Но причины эти были совсем не те, которые он говорил ей, и, может быть, он был не прав, не сказав ей откровенно то, что думал.
Он знал хорошо, что граф Витре был пойман; изменив и приняв сторону индейцев ирокезов, заклятых врагов французов, и из покровительства и протекции у англичан, он не посмеет открыто появиться ни в Квебеке, ни в каком другом городе Новой Франции; даже друзья его не посмеют его принять или защищать, несмотря на его большие связи при дворе.
Сам Биго не задумается отвернуться от него, потому, убедясь, что его слава померкла, граф был никому уже не страшен.
Графиня не ошиблась, предполагая, что у охотника есть причины, которых он не хотел сказать, желать путешествия в Красную Палку; а причины эти были следующие.
Начинавшаяся война была неслыханно ожесточенной; англичане собрали многочисленные войска; партизаны и солдаты заняли все дороги и проходы в Карильон, около которого предполагалась встреча двух армий.
Если генерал Монкальм имел планы, которые он непременно хотел выполнить, то у англичан были свои собственные, к осуществлению которых они также стремились.
Обойти эти армии было немыслимо даже и думать.
Не солдаты были страшны; регулярные войска, двигаясь сплошной массой, подчинялись строгой дисциплине и не имели права ни под каким предлогом отделиться от строя.
Совсем иное представляли одичавшие партизаны, превосходившие своей жестокостью индейцев, война для них — нажива, разбой, грабеж.
Наконец не следует забывать еще краснокожих.
Они вместе с партизанами массами, как саранча, бродили по лесам, грабя, сжигая, убивая и разрушая все в окрестности; пройти через эти ряды демонов было неслыханное чудо.
Между тем приходилось идти им навстречу и спасти во что бы то ни стало этих несчастных женщин, которые, упорно держась своего мнения, шли, ничего не замечая, в эту бездну.
Шарль очень боялся за удачный исход путешествия.
Дождавшись наступления ночи, когда дамы ушли в палатку отдохнуть, он пригласил всех вождей на великий совет. Вожди были те же: Тареа, Бесследный, Белюмер, Мрачный Взгляд и сам Шарль Лебо.
Около одиннадцати часов все приглашенные вожди собрались в шалаш, который только что был вновь выстроен по приказанию Шарля Лебо.

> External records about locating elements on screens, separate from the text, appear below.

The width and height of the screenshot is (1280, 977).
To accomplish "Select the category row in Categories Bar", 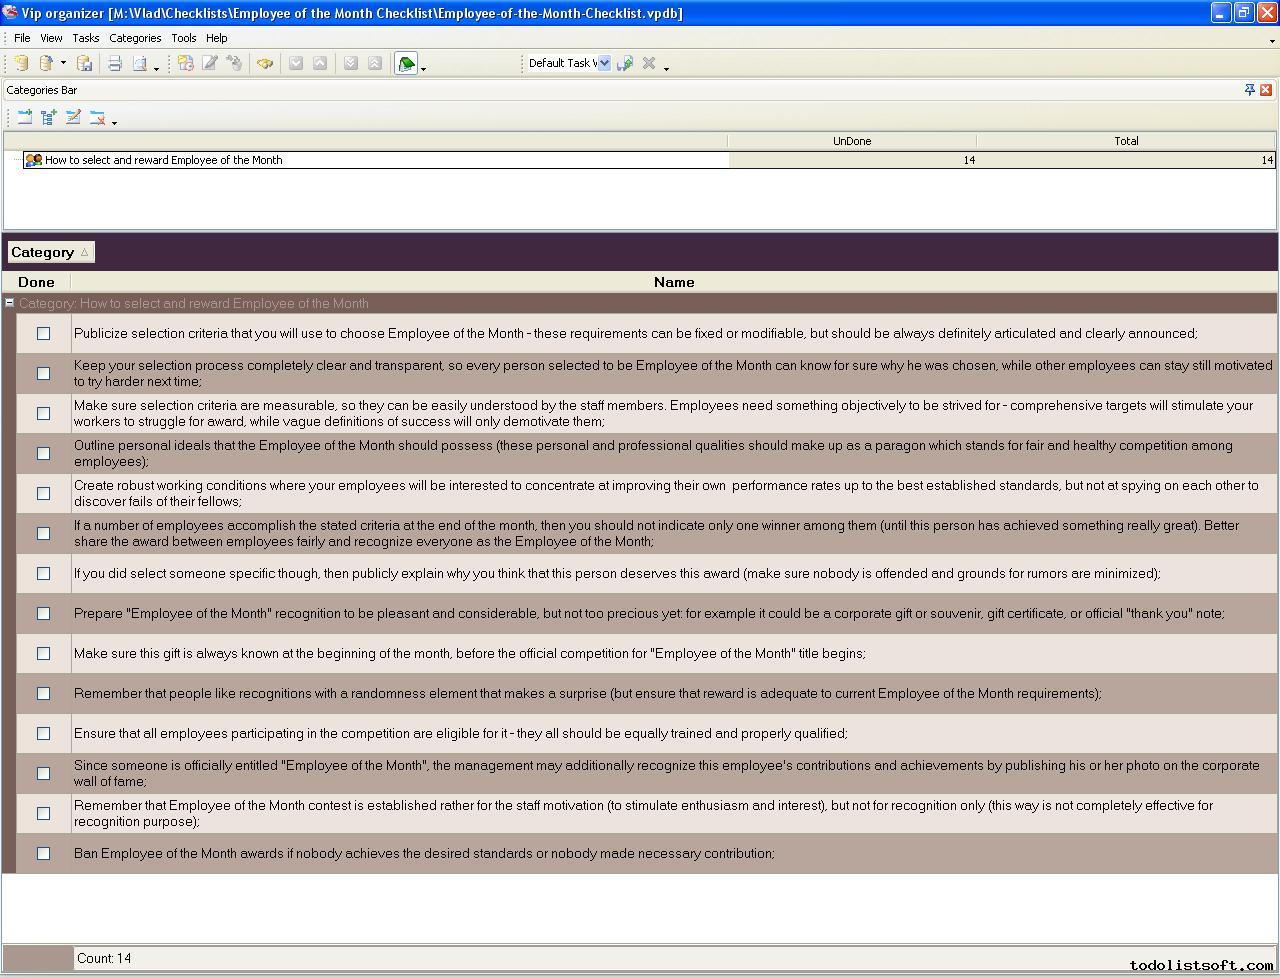I will click(164, 160).
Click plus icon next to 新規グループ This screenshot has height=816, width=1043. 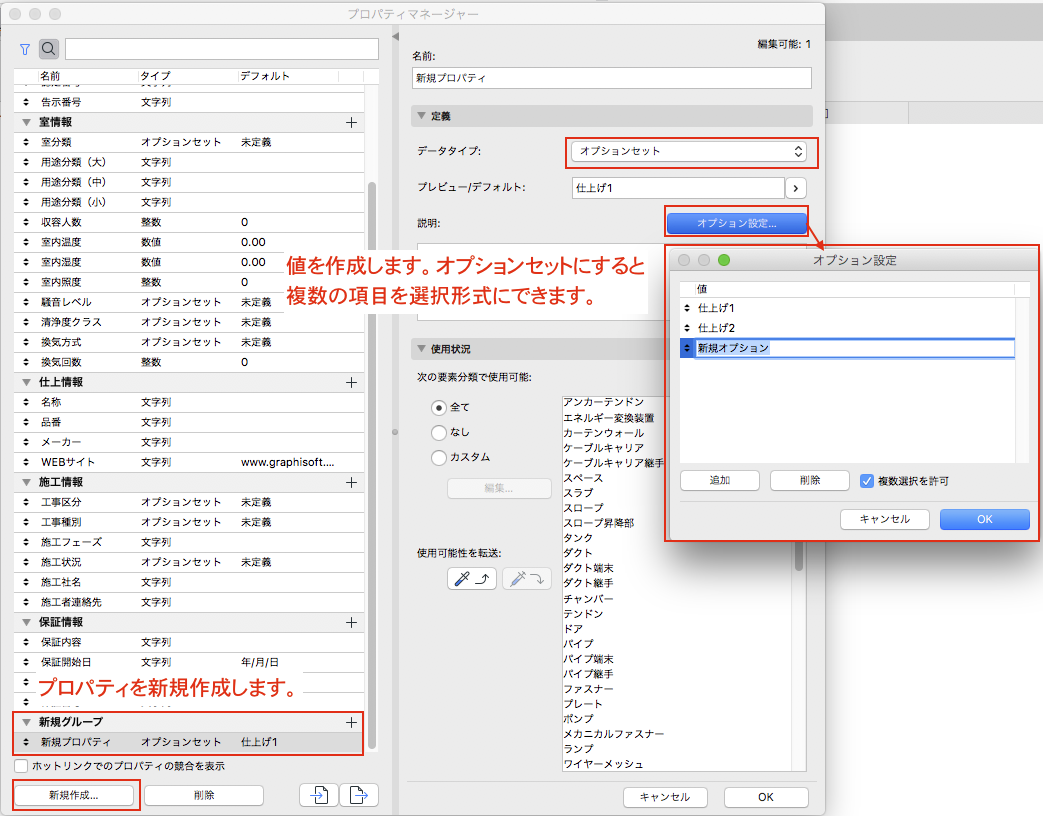pyautogui.click(x=351, y=722)
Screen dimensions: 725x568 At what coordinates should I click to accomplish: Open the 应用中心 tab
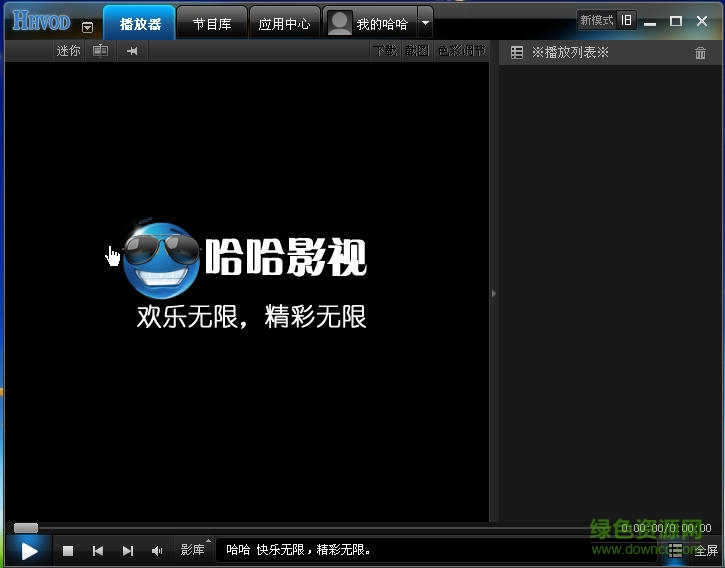pos(284,23)
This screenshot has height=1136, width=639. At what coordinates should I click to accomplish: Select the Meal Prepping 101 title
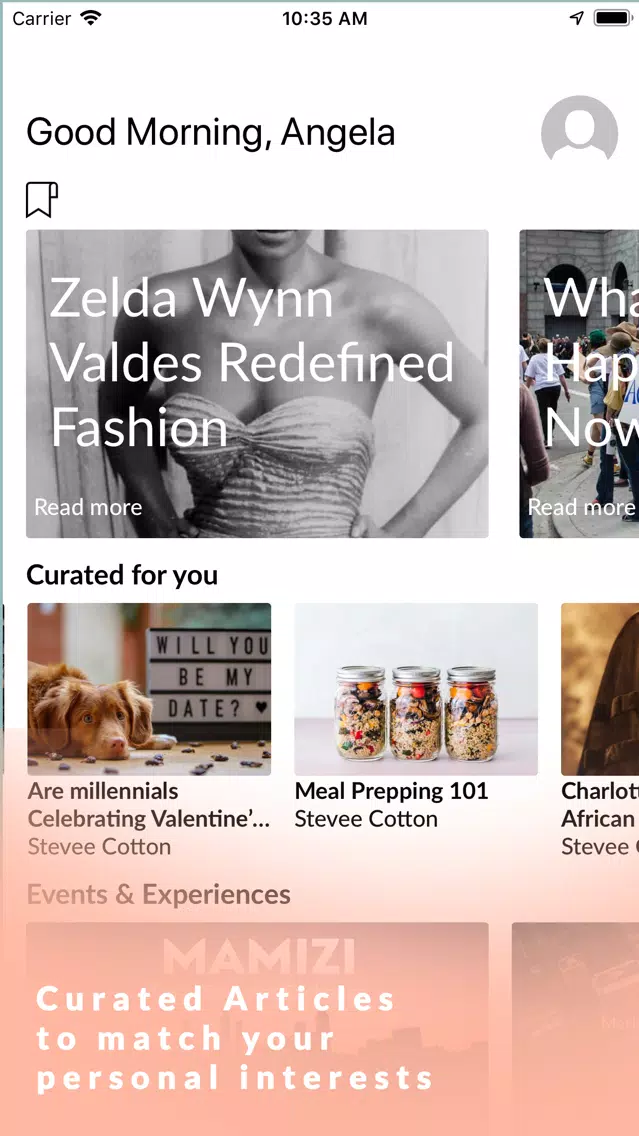pos(391,791)
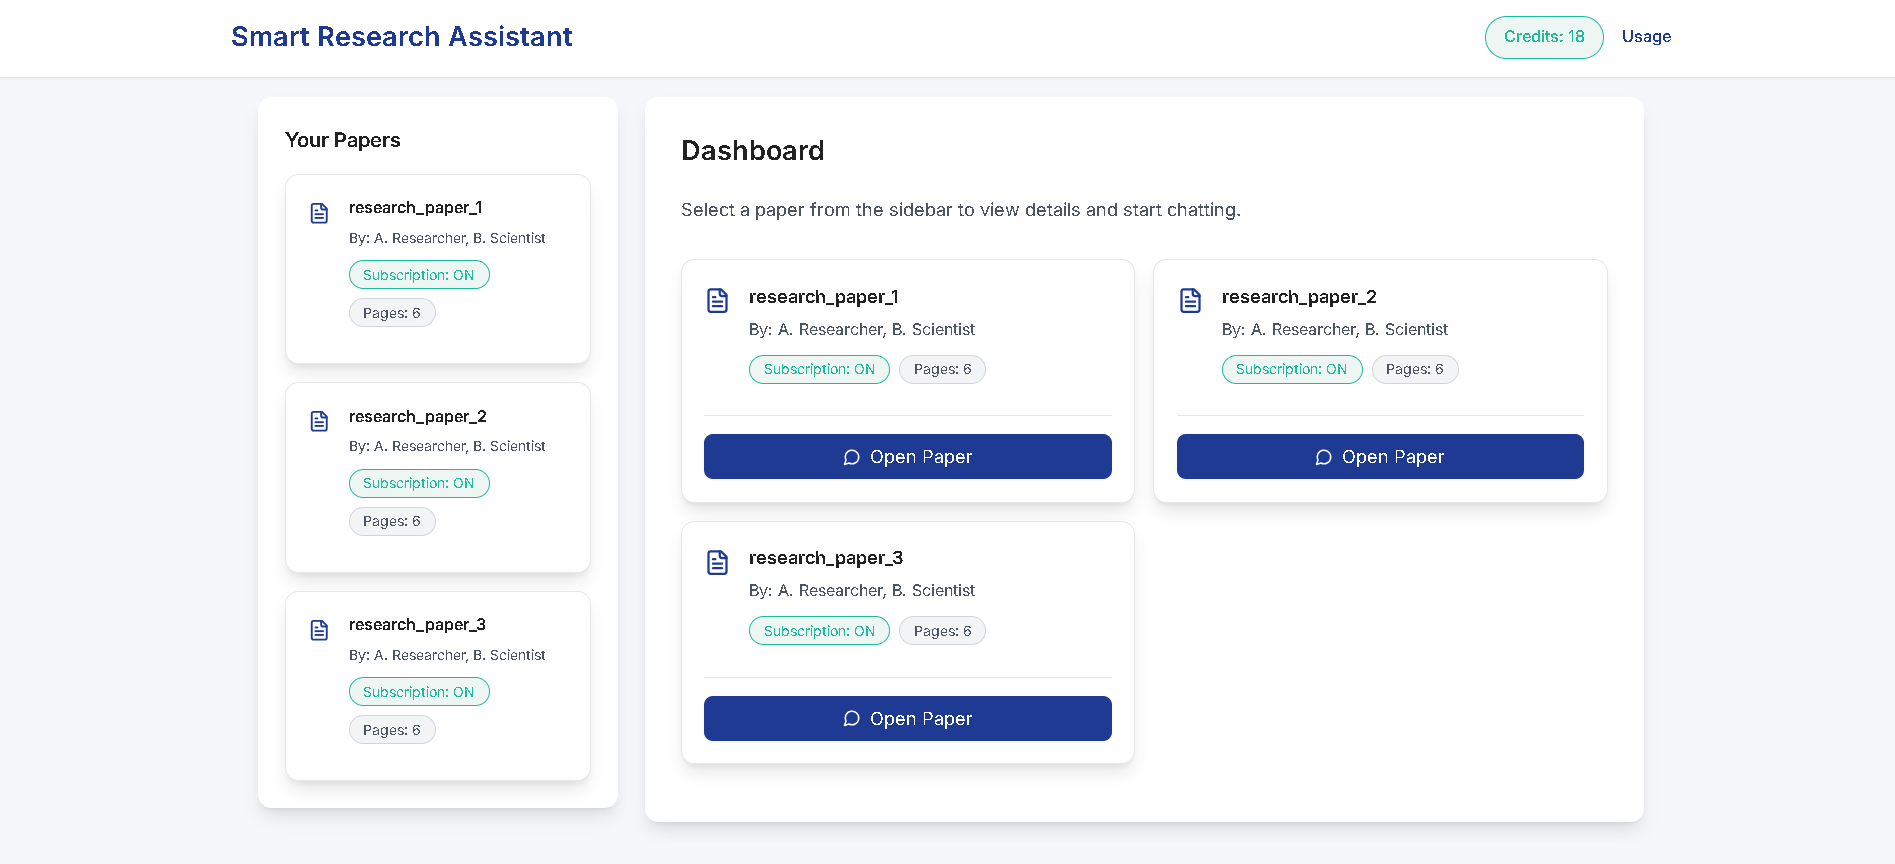Select research_paper_2 title in sidebar
This screenshot has width=1895, height=864.
point(418,416)
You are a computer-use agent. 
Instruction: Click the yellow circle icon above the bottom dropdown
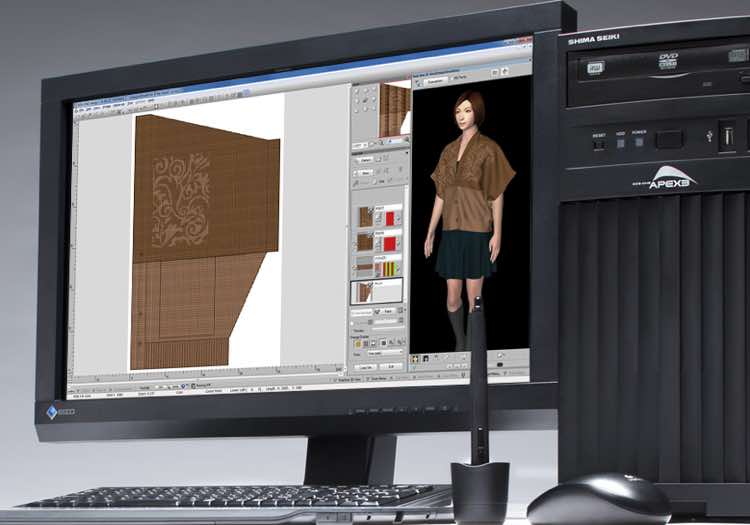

Ввиду серьезного и важного значения предстоящего совета охотник не хотел, чтобы кто-либо из гуронов или охотников-канадцев мог слышать или видеть, что будет происходить между вождями.
Совет продолжался несколько часов; вожди долго горячились, спорили и наконец пришли к одному общему решению.
Они все согласились, что чуть не сделали великой глупости, от которой могло их только чудо избавить. Затем заявили, что, хотя шансов на успех мало — один против десяти, — но их честь не позволит им оставить друга Сурикэ в подобную минуту, тем более что он идет на опасность не ради личных интересов, а преданности семейству Меренвиль, защищать и охранять которое он клялся.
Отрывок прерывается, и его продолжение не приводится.